-- START OF DOCUMENT PASSAGE --
Remington Products
- Industry: Personal care
- Founded: 1937; 89 years ago
- Headquarters: Middleton, Wisconsin, United States
- Website: remingtonproducts.com

= Remington Products =

American company

Remington Products, commonly known as simply Remington, is an American personal care brand which manufactures hair clippers, electric shavers, epilators, and haircare products. It is a subsidiary of Spectrum Brands and Oak Hill Capital.

==History==
The origins of the "Remington" name date back to the formation of E. Remington and Sons, a firearms maker founded in 1816. E. Remington & Sons made occasional forays into products other than firearms, such as sewing machines and farm implements—but its most significant side venture was when inventor Christopher Sholes persuaded the firearms company to help him develop the typewriter with the QWERTY keyboard, which is still the standard today. In 1886, E. Remington & Sons sold the typewriter company, which became Remington Typewriter Company. This, in turn, merged with the Rand Kardex Corporation in 1927 to become Remington Rand. Remington Rand branched out into making adding machines, filing cabinets, punched card tabulating machines, and other office equipment to become a leading office equipment company.

The origin of Remington personal care products dates back to 1937 when Remington Rand began to branch out to electric shavers, starting with the Remington Model E.
-- END OF DOCUMENT PASSAGE --
-- START OF INFORMATION SUPPLIED --
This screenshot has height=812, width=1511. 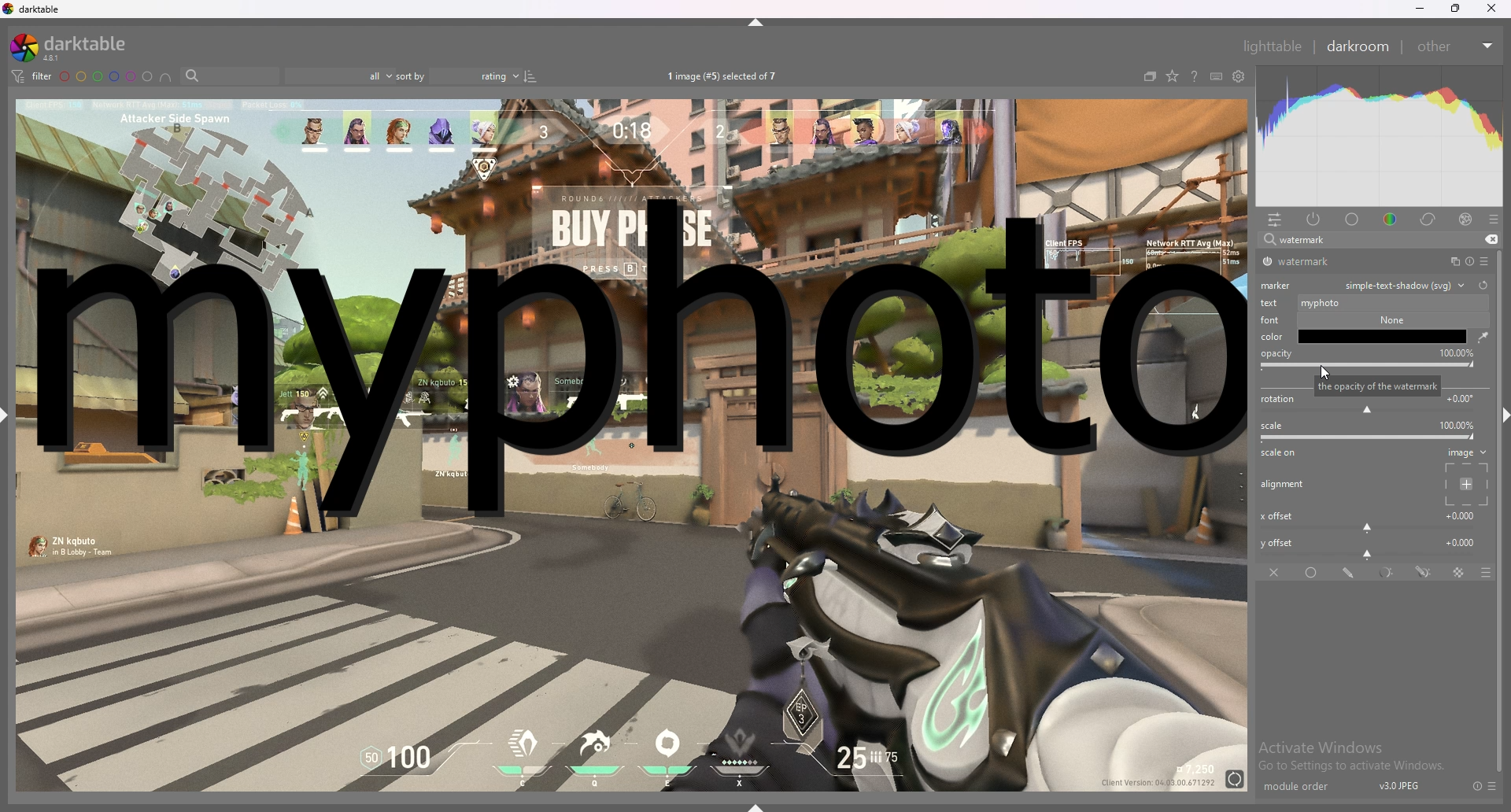 I want to click on active module, so click(x=1314, y=219).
-- END OF INFORMATION SUPPLIED --
### REQUIRED TASKS
1 - Condense the paragraph beginning "The origins of the "Remington" name" from the Remington Products article into a short bulleted list that keeps its main facts.
2 - Carry on the Remington Products article from the point where it stops.

### SOLVED PROBLEMS
1 -
- The Remington name comes from E. Remington and Sons, a firearms maker founded in 1816.
- Besides firearms, the company sometimes made other products, such as sewing machines and farm implements.
- Its biggest side venture was helping inventor Christopher Sholes develop the typewriter with the QWERTY keyboard, which is still the standard today.
- In 1886 it sold the typewriter business, which became Remington Typewriter Company.
- In 1927 that company merged with the Rand Kardex Corporation to form Remington Rand.
- Remington Rand expanded into adding machines, filing cabinets, punched card tabulating machines, and other office equipment, and became a leading office equipment company.

2 -
In 1950, Remington Rand bought the pioneering Eckert–Mauchly Computer Company. In 1955, it merged with Sperry Corporation, developer of the automatic pilot, among other devices. The combined company became the Sperry Rand Corporation and continued to market shavers under the Remington brand. In 1979, Sperry Rand sold off a number of its divisions, including the consumer products. Victor Kiam bought the electric shaver company in a leveraged buyout.

Old Remington logo

Victor Kiam's Remington Products Company became very profitable, branching out into other personal care small appliances, buying Clairol's personal care appliance business in 1994. Kiam sold his controlling interest in Remington to Ike Perlmutter prior to the Clairol acquisition that same year. Remington changed hands again in June 1996 when Perlmutter and Kiam sold their controlling interest in the company to Vestar Capital Partners. Victor Kiam died in 2001. In 2003, the Kiam family and Vestar sold Remington to the battery company Rayovac. Rayovac changed its name to Spectrum Brands and markets Remington brand men's and women's electric shavers, hair clippers, beard and moustache trimmers, nose and ear hair trimmers, foot massagers, make-up mirrors, heated hair rollers, blow dryers, and curling irons. Remington also sells flat irons.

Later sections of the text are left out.